3. People should be used in positions that are in agreement with their genetic pre-disposition.
4. People should focus on strengths and work around weaknesses (instead of the usual effort to improve weaknesses).
5. Excellence is a result of people working with their strengths to positions that match their talents.
HOWEVER THE ABOVE COMPRISE A VERY SHORT BRIEF OF THE BOOK. I STRONGLY SUGGEST IT FOR ANYBODY DEALING WITH MANAGEMENT. IT WILL HELP BOTH THE MANAGEMENT OF HIS TEAM AND ALSO THE MANAGEMENT OF HIS OWN CAREER.

Rating: 5 stars
Summary: Smart Managers Know How to Break the Rules
Review: The trouble with writing a management book is the pressure to say something new.

There is nothing new to be found in "First, Break All the Rules: What the World's Greatest Managers Do Differently."

Old wosdom sometimes is good wisdom. Marcus Buckingham and Curt Coffman are not pretending to be breaking new ground here. They are breaking out the mold of convential wisdom, however, and this is what defines this book from its best-selling peers.

The core message involves getting the job done. That's why they're in business. No baloney about maximizing potential, training through weaknesses. The trick is to hire the right person, beyond whatever criteria the "how to hire the people" sorts of books pontificate. Hire the right person, and the job gets done well. Hire enough of the right people, and you've got yourself a pretty good company.

They explain how and why. Great experience is valued less than great talent. Buckingham and Coffman assert you'll get what you pay for, and you'll get what you expect.

They keep it simple and ariculate it in lists, as you'd expect from a business book.

They've based this on a ridiculous amount of research. Don't think that that makes the ideas fool-proof. It only means 80,000 people have offered their thoughts, and, when combined with the authors' own experiences, this is the result. You need to apply these ideas, and not be held back by another's success.

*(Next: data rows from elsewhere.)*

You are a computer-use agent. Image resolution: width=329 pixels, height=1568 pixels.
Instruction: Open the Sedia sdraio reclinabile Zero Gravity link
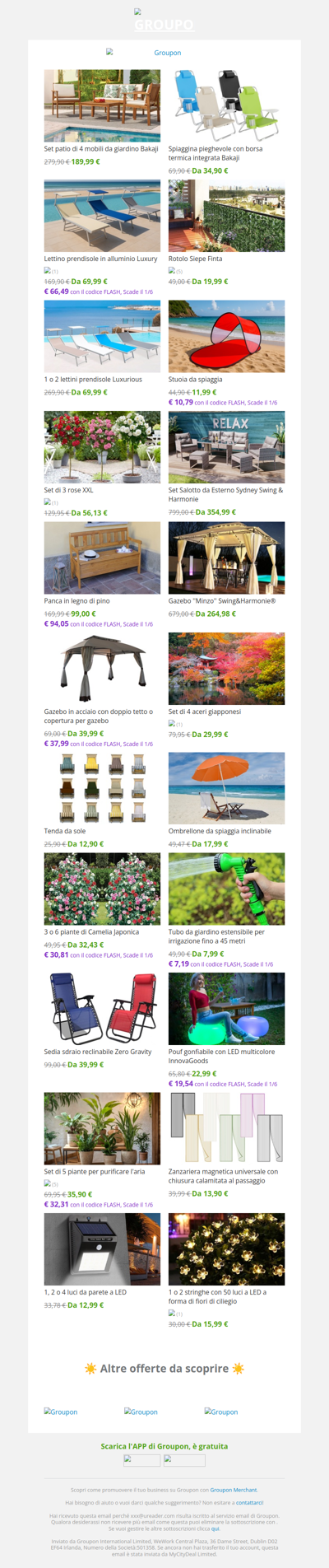tap(98, 1052)
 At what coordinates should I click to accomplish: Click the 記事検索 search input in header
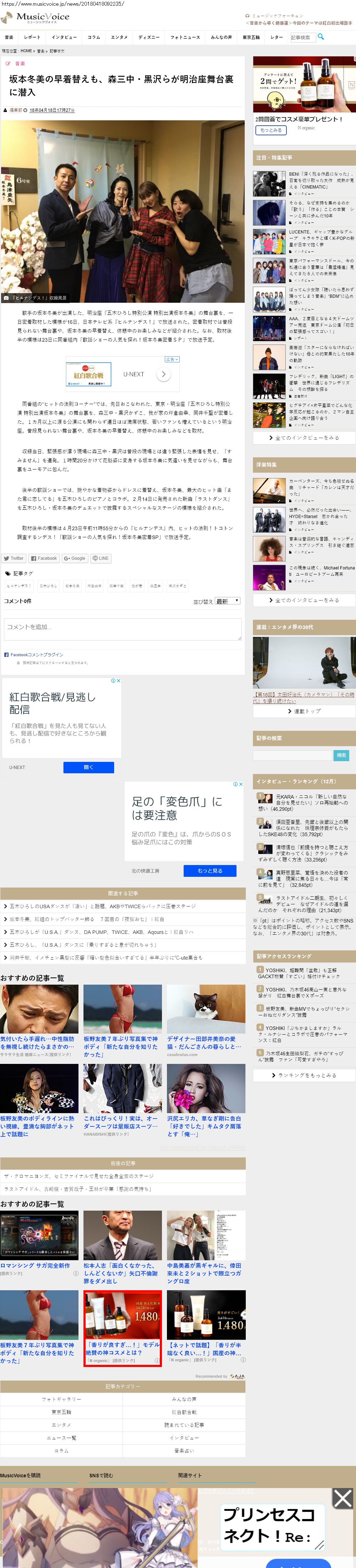coord(302,37)
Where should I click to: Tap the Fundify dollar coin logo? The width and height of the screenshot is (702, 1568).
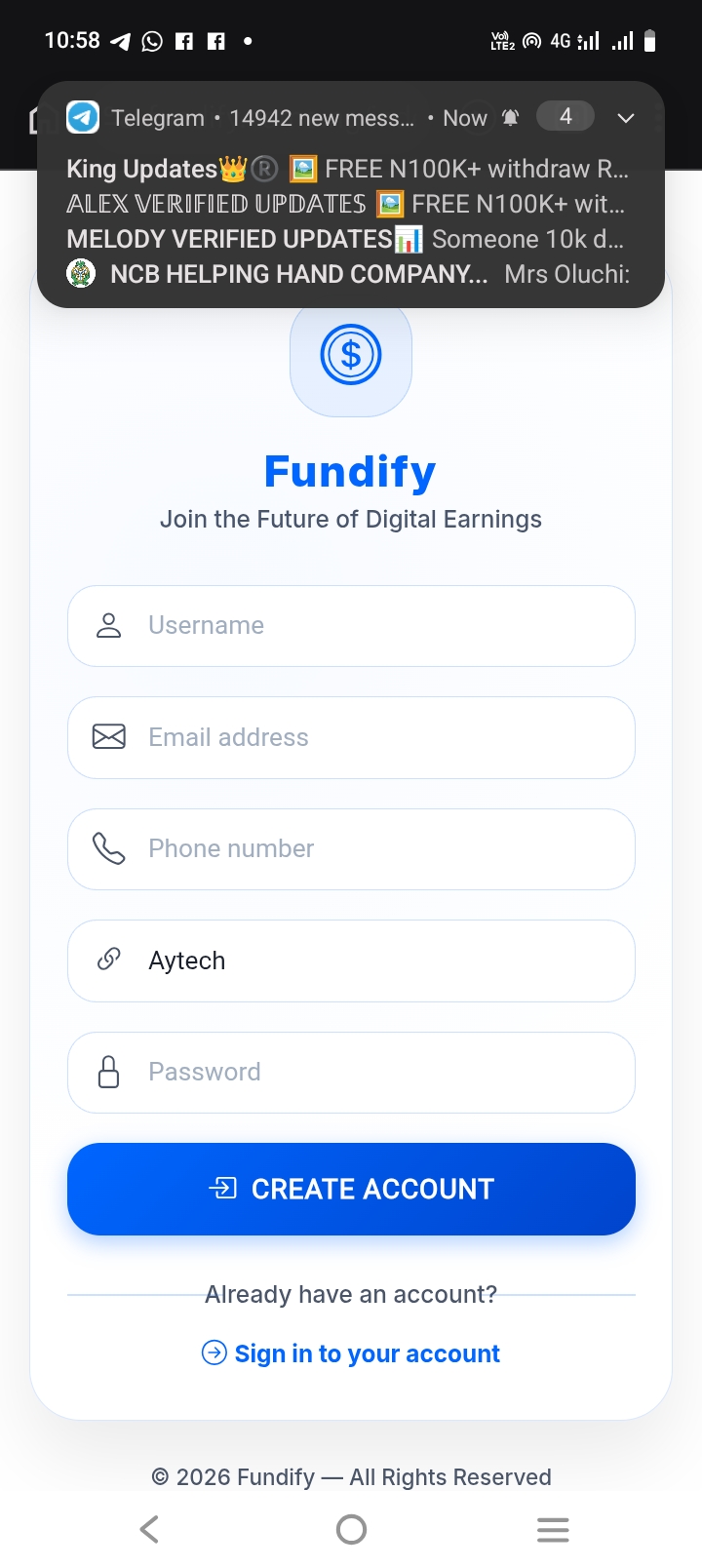pyautogui.click(x=351, y=356)
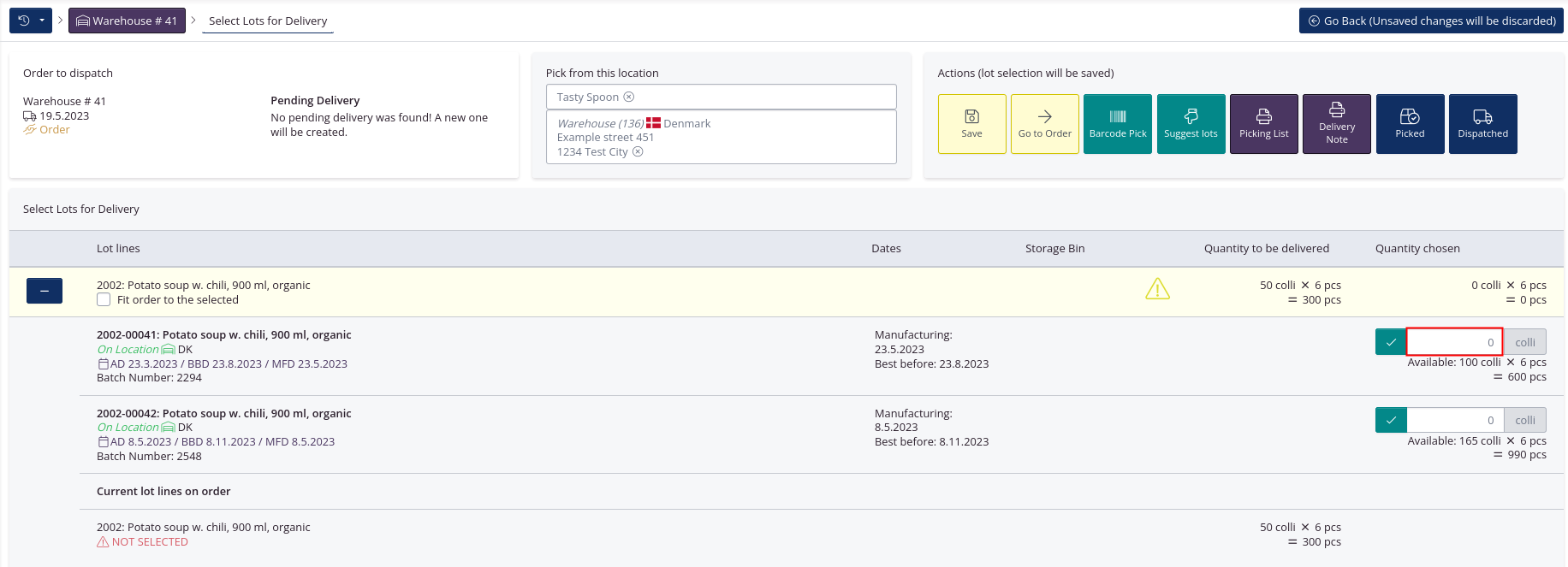Collapse the 2002 Potato soup lot line
1568x567 pixels.
(45, 292)
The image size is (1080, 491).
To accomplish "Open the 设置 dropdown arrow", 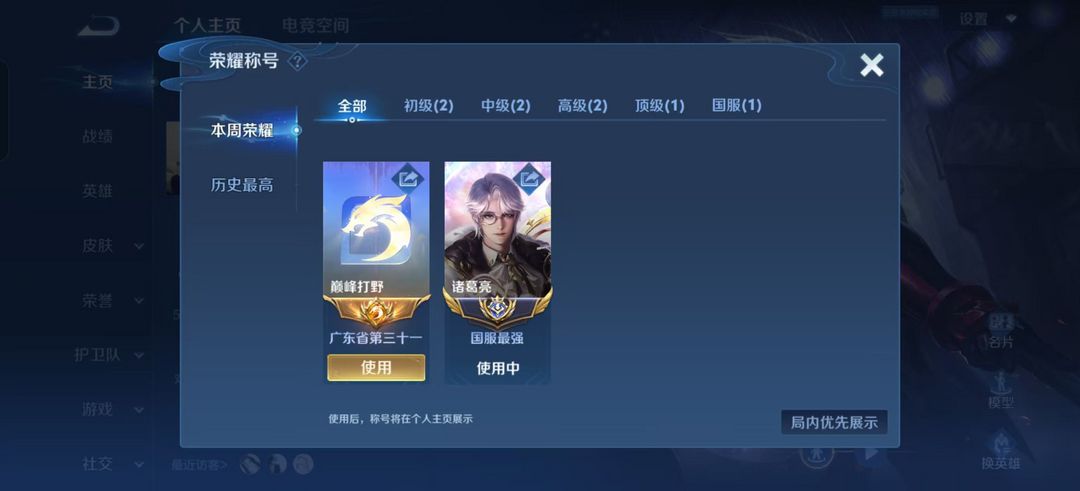I will (1011, 19).
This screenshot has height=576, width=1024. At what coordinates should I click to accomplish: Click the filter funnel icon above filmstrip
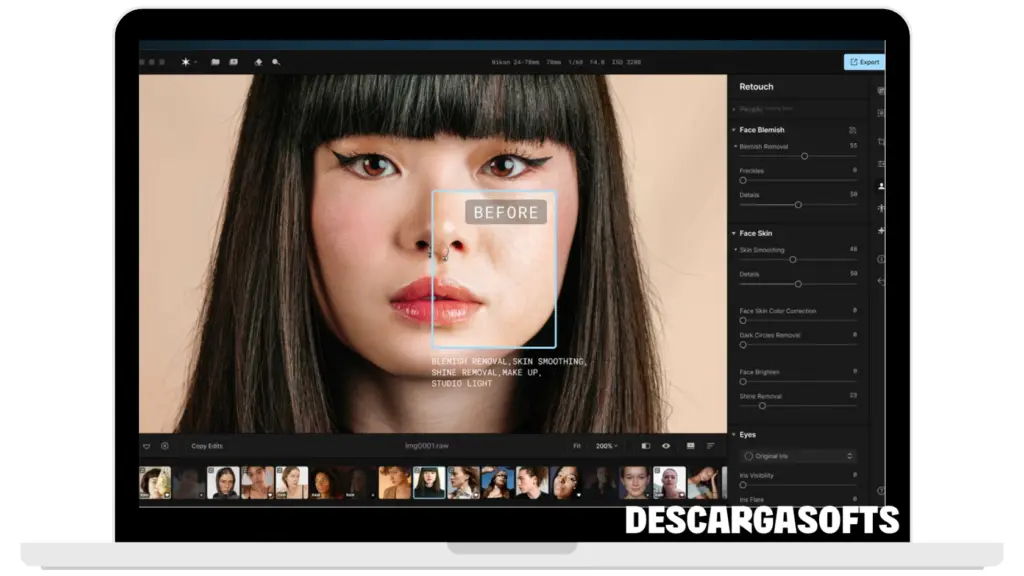pos(147,446)
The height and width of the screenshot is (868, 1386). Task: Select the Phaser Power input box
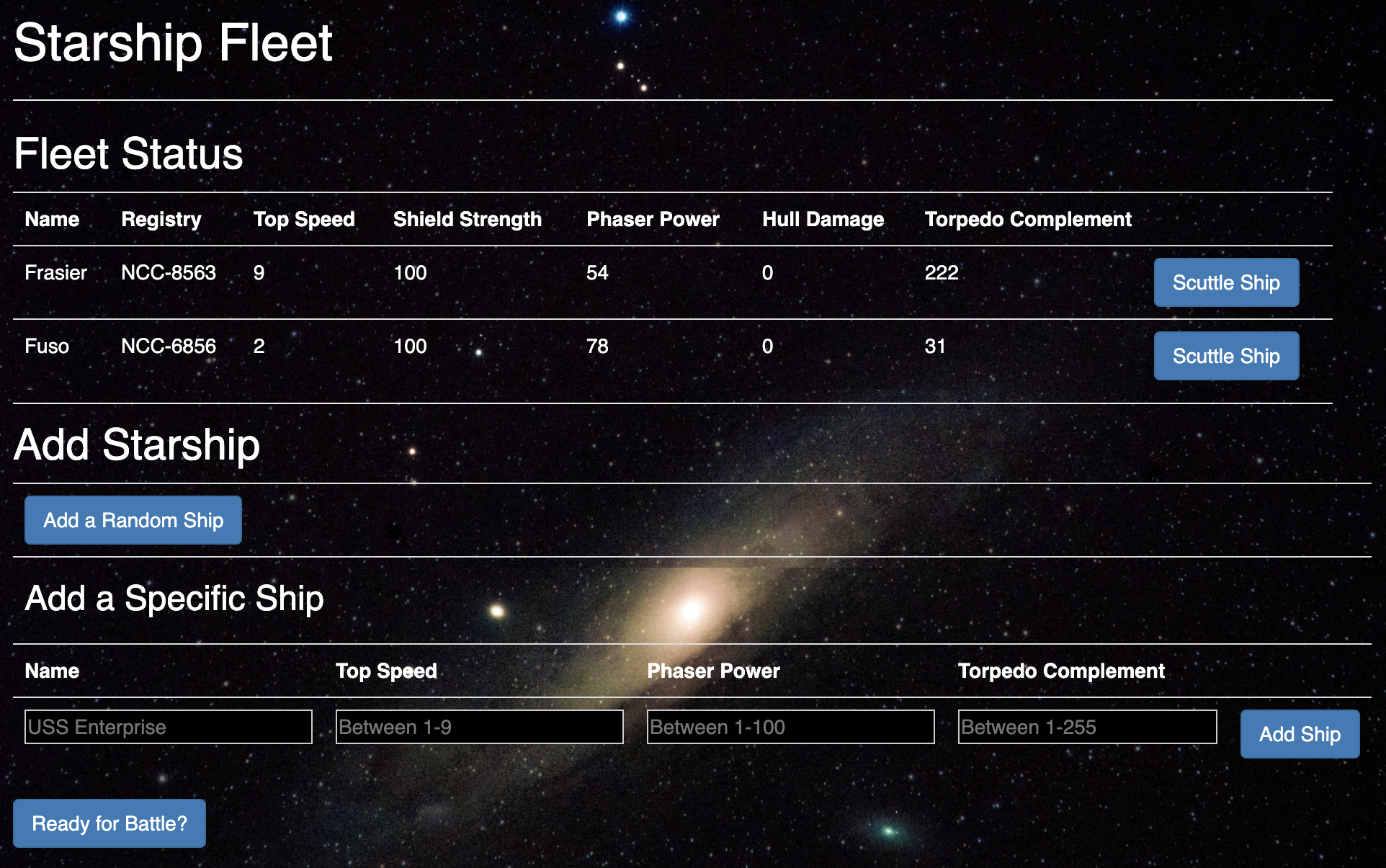790,727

It boils down to profit, but this is based on quality productivity from skilled employees under smart managers. If being a smart manager is your goal, a quick read through "First, Break All the Rules: What the World's Greatest Managers Do Differently" is what I recommend.

Anthony Trendl

Rating: 4 stars
Summary: Outside the Box
Review: Buckingham contributes mightily to the field of management and leadership with this work. The folks at Gallup are conistently ahead of the curve with their research and practices on leadership. The interesting thing about this book is it shows how people managed by being leaders, and not just managers. Also, it shows how you can manage better if you do not put one standard on every employee, and that you must cater to different personality types to achieve maximum performance from your employees. This is a great book for novice managers, or seasoned pros. I would highly recommend taking the time to read it.